The three finalists have already won $5,000 each from the first round of the competition. They are currently working with AISC full member steel fabricators to refine their concepts for the final presentation.

"All three began to share a clear interest in prefabrication and kits of parts--which is something that steel lends itself to very nicely--and they all have a geometry that steel lends itself to very nicely, as well," said juror Reed Kroloff, dean of and Rowe Family College of Architecture Endowed Chair at the Illinois Institute of Technology’s College of Architecture.

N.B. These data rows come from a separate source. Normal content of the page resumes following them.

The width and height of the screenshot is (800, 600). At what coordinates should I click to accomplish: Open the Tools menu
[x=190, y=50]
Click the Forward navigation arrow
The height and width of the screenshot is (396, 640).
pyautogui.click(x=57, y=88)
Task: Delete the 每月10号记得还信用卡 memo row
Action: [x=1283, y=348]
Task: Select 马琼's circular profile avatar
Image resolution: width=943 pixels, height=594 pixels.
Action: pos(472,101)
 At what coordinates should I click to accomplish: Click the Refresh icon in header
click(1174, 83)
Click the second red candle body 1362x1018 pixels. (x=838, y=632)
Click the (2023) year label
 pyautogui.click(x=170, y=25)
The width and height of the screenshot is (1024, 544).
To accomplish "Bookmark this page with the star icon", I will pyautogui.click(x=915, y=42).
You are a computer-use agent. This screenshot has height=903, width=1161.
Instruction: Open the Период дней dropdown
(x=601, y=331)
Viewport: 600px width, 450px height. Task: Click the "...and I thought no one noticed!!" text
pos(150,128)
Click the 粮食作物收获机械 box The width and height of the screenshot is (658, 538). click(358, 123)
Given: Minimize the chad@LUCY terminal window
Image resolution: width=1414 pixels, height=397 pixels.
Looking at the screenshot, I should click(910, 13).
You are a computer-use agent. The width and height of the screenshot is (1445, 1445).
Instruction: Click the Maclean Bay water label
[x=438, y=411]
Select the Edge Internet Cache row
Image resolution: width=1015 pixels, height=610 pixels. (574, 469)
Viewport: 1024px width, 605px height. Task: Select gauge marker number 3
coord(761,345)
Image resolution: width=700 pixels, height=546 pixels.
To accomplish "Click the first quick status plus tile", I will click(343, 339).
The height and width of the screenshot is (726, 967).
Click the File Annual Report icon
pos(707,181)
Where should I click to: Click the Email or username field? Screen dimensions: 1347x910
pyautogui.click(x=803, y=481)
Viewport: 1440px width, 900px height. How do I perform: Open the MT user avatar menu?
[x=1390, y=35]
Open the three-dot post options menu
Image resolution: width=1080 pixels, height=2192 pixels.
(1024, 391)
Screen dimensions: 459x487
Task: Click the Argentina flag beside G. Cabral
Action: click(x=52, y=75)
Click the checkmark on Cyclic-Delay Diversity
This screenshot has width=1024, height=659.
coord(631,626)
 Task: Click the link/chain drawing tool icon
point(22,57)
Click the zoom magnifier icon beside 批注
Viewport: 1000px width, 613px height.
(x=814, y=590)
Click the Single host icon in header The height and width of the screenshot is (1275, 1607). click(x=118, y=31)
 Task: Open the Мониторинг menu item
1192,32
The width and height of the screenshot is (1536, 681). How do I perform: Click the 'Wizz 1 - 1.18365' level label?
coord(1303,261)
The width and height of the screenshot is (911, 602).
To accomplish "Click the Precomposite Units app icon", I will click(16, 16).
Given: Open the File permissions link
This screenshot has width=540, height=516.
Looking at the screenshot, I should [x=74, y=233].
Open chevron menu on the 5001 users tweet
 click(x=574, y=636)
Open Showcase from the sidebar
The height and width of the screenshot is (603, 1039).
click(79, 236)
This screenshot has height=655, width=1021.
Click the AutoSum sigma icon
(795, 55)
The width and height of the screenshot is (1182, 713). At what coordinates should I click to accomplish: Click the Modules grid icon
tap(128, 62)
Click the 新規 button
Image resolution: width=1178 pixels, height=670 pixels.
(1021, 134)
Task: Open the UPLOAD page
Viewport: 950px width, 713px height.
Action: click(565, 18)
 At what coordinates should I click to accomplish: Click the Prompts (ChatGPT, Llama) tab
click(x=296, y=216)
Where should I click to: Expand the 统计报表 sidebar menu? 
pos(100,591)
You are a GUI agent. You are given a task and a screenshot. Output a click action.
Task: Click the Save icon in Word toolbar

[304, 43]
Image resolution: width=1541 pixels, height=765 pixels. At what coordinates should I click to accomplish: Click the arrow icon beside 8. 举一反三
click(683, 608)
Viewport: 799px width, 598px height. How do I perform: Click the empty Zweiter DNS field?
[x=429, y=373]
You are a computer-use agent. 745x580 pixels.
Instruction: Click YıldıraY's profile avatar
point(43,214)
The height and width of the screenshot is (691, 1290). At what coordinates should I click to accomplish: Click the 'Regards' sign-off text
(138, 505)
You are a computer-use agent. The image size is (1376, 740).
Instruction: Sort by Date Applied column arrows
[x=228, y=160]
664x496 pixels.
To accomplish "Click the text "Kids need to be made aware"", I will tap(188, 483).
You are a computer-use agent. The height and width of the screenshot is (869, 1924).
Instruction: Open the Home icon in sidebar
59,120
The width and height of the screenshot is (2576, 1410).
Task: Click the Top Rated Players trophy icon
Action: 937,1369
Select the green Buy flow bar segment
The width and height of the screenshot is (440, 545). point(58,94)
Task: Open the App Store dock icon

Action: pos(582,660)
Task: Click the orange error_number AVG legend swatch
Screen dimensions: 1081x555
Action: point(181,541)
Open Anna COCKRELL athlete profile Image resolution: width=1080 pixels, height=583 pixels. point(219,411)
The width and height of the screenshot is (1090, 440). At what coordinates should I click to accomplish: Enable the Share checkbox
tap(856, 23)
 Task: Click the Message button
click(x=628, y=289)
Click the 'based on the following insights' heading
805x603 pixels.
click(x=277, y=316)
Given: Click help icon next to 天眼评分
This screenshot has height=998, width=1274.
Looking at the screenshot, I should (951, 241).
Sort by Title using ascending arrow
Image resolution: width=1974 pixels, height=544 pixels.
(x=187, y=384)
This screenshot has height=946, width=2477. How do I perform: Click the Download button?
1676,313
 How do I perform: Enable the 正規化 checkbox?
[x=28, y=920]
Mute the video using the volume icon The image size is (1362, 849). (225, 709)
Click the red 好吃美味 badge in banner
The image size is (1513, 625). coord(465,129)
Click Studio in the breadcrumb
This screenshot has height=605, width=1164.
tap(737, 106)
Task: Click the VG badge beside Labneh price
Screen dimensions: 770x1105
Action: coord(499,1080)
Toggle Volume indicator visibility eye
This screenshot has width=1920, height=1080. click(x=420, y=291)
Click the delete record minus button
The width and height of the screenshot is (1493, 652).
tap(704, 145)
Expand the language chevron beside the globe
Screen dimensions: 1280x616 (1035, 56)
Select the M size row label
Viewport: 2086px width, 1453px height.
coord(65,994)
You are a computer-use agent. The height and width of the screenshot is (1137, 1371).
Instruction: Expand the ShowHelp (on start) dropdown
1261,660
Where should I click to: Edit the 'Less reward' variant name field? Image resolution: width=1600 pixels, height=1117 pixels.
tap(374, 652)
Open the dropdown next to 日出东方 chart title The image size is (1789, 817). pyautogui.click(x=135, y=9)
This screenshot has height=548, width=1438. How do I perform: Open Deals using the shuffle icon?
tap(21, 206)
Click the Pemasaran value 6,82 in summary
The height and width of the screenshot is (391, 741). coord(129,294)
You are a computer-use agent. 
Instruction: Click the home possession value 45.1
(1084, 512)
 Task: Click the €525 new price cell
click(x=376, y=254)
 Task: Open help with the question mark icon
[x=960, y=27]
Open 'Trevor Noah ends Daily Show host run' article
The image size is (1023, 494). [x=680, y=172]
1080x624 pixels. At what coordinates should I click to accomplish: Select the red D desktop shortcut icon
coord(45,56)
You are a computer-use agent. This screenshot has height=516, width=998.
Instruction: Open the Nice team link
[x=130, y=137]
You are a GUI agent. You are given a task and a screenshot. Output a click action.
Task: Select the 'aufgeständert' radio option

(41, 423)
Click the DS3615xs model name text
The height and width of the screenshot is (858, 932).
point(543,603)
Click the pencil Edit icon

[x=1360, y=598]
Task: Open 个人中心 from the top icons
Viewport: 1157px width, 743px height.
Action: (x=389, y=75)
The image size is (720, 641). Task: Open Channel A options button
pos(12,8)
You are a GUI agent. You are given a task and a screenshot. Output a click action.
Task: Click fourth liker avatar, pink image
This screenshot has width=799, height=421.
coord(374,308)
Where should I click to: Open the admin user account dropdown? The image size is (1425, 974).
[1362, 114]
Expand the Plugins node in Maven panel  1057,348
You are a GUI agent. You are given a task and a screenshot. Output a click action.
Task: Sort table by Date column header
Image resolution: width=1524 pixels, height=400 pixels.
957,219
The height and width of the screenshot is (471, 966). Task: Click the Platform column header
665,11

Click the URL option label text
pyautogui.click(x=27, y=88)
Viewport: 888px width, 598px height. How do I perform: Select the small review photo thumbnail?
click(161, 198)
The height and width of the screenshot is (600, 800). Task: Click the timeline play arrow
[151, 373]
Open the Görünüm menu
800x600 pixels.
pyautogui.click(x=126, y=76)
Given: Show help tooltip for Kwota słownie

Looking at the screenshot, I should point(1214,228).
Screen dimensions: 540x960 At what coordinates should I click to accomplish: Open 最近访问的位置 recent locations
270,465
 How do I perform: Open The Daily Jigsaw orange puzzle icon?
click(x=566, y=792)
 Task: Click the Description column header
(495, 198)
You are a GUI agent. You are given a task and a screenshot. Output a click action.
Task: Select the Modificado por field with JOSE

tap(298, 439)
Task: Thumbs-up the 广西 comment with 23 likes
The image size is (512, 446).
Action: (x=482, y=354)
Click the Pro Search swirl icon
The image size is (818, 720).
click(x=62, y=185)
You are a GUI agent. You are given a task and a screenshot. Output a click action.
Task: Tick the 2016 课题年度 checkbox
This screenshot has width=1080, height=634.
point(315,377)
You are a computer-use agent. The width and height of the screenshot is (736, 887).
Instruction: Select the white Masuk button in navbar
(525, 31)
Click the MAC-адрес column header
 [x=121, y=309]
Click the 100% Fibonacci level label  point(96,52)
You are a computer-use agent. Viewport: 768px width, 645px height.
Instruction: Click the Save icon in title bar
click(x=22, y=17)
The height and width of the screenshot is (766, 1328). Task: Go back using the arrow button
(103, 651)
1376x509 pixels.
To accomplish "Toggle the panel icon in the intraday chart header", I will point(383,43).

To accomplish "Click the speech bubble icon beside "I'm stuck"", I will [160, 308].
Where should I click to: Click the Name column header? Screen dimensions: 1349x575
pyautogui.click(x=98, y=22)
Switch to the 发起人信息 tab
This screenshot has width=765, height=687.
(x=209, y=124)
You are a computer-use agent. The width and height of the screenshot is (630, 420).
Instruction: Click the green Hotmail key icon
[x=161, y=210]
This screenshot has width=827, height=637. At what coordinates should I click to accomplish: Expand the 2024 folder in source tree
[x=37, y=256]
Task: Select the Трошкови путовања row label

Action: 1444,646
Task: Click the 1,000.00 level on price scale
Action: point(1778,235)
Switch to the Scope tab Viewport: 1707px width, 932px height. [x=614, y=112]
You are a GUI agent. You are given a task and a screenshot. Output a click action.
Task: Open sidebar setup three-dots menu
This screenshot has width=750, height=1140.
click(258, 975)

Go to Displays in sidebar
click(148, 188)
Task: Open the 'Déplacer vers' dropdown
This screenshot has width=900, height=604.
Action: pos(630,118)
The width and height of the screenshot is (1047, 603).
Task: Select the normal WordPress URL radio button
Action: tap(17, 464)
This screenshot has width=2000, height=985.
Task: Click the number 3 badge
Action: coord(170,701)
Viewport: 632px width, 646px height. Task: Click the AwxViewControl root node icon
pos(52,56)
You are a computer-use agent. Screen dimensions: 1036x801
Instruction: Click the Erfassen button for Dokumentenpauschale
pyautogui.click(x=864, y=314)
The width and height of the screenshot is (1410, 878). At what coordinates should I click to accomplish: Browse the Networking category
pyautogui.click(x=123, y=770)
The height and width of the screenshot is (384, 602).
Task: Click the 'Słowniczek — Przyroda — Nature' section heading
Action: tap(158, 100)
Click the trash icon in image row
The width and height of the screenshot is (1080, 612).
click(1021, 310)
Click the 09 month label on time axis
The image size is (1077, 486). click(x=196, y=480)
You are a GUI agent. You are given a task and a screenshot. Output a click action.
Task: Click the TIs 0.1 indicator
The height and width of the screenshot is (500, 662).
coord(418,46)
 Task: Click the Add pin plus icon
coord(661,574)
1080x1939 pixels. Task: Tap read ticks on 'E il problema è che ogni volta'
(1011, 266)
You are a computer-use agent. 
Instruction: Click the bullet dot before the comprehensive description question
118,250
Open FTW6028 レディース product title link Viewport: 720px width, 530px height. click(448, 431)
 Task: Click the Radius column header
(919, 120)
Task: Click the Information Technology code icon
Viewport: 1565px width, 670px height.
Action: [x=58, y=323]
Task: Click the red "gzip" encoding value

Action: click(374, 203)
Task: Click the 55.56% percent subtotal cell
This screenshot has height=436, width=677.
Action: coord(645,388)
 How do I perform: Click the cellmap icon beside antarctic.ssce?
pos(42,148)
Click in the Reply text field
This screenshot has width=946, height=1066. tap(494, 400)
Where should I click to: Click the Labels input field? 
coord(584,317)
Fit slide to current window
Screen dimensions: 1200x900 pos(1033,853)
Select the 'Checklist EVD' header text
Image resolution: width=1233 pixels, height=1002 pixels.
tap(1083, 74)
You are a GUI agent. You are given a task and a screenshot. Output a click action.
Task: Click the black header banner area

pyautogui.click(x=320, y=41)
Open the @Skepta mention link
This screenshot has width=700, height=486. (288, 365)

Photos for press use are available for download here; please note credit information in file names.

The finalists are:

Mile Zero

One team imagined a public art pavilion at the beginning of the Razorback Greenway, a bike and multi-use trail that spans nearly 50 miles in Northwest Arkansas. The Mile Zero pavilion leverages a spin-valence system that turns a flat sheet of steel into a structural space frame made of a single part with inherent joints, streamlining the construction process.

Mile Zero

Mile Zero is a collaboration between Emily Baker, Vincent Edwards, and Edmund Harriss of the University of Arkansas; Princeton University’s Isabel Moreira de Oliveira; West Virginia University’s Eduardo Sosa; and Fayetteville, Ark.-based artist Reilly Dickens-Hoffman.

Community Art Center

MUSUMANOCO’s Chen Xia imagined a dynamic community art center for Boston’s Jamaica Plain neighborhood. The concept of a public building that is connected and open to the neighborhood takes form as glass boxes in the air. A tectonic joinery assembly detail takes advantage of steel’s properties to create a grid structural system for efficient construction.

Community Art Center


Building Ecologies

Juan Jose Castellon of Rice University submitted an installation created in collaboration with Rice’s School of Architecture, the Department of Civil and Environmental Engineering, and the Shepherd School of Music, with the support of the Carbon Hub Initiative.

Building Ecologies

The modular system uses a system of steel tubes and hollow ceramic pieces to provide cooling shade while capturing rainwater for irrigation on urban rooftops and public areas.

About the Jury

Reed Kroloff

The New York Times once described Reed Kroloff, Illinois Institute of Technology College of Architecture dean and Rowe Family College of Architecture Endowed Chair, as "the man with the list at architecture’s party." After more than a quarter-century of experience in architecture, urbanism, and design, he knows innovation when he sees it--and this year, he’ll apply that knowledge as a juror for the Forge Prize. Kroloff developed a perspective on design and the industry from multiple angles. In addition to being a founding principal of jones|kroloff, an advisory practice that develops strategy for clients in the architecture and design industry, he’s a regular media contributor and critic and a former editor in chief of Architecture magazine. Prior to joining IIT, Kroloff served as director of the Cranbrook Academy of Art and Art Museum in Bloomfield Hills, Mich., and as dean of Tulane University School of Architecture in New Orleans--leading it through Hurricane Katrina and the city's recovery. Kroloff holds a bachelor of arts from Yale University and a master of architecture from the University of Texas at Austin.

Samantha Flores, AIA

Samantha Flores, AIA, has made a career out of innovation--so it’s only fitting that she join the jury for the Forge Prize. She is the vice president and director of the innovation and research team (Hugo) at Corgan. In that role, Flores is responsible for elevating data-driven design around the human experience, examining the various impacts emerging technologies and evolving human behaviors will have on the future user experience and built environment. Her team’s research includes everything from olfactory architecture and how we design with our sense of smell to future lunar development and how we conduct daily routines in extreme environments.Prior to leading Corgan’s innovation and research efforts, Flores spent six years as an architect in Corgan’s Aviation studio, designing international airports. Flores received her Bachelor of Architecture from Oklahoma State University and her Masters of Architecture from Princeton University.

Paul Makovsky

Paul Makovsky, editor in chief of ARCHITECT, the journal of the American Institute of Architects, is bringing his unique perspective to the jury for AISC’s 2024 Forge Prize. Makovsky is a veteran architecture and design journalist. Prior to joining ARCHITECT, he spent two years as editor-in-chief at Contract--and 18 years at Metropolis, where he ended up serving as the vice president of design and editorial and brand director. He also served as the managing editor of 2wice. Makovsky holds degrees from McGill University and the University of Toronto.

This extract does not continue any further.